◆ **Provided information**:
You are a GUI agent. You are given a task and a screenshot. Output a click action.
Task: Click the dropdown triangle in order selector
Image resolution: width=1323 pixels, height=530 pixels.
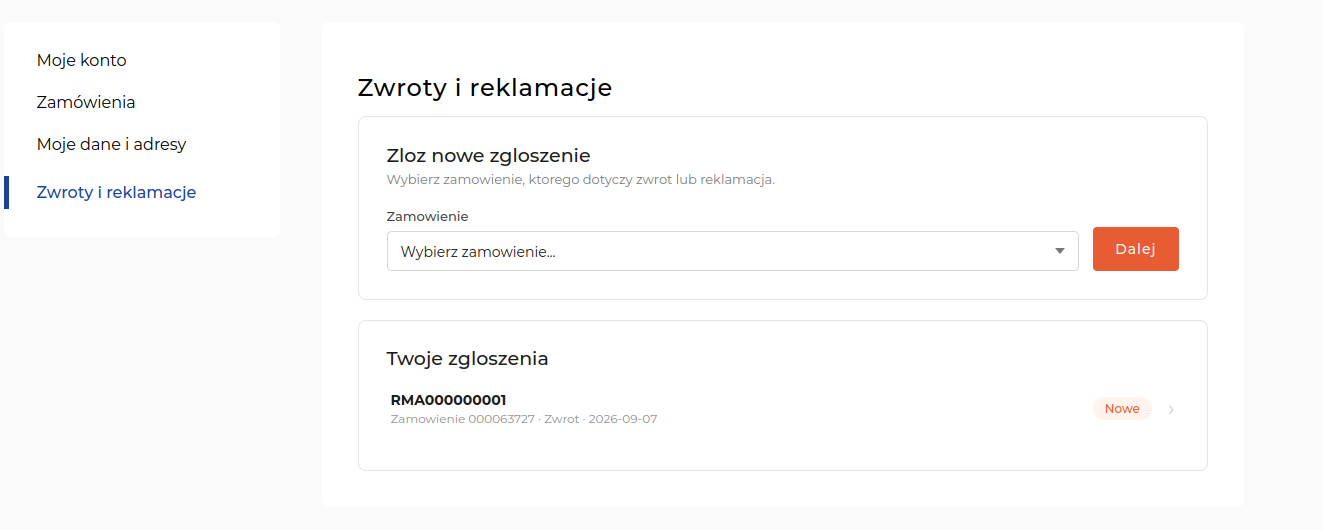pyautogui.click(x=1060, y=251)
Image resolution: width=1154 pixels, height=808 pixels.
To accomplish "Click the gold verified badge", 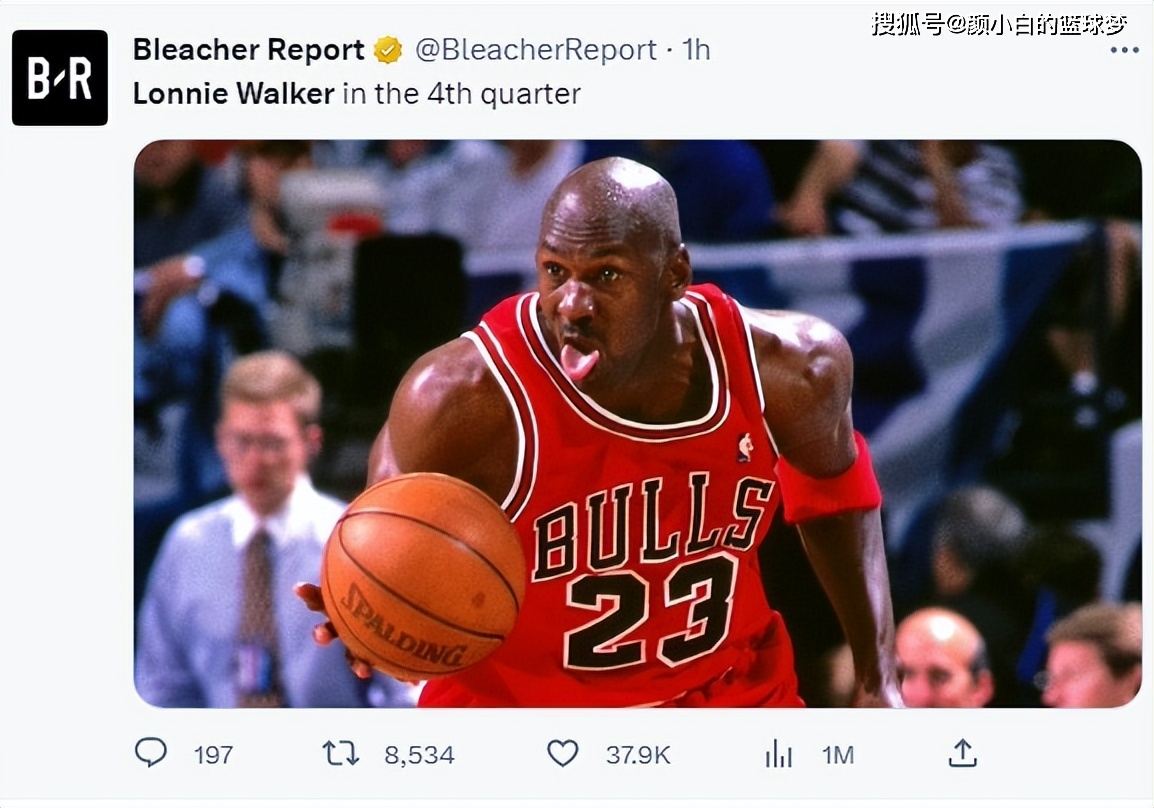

◆ **What you are asked to do**:
Each line of the data above must be reproduced as written. Skip the pictures.

◆ **Worked solution**:
You are a GUI agent. You are given a task and a screenshot. Output a click action.
Task: Click the dropdown triangle in order selector
Image resolution: width=1323 pixels, height=530 pixels.
pyautogui.click(x=1060, y=251)
Image resolution: width=1154 pixels, height=808 pixels.
To accomplish "Click the gold verified badge", 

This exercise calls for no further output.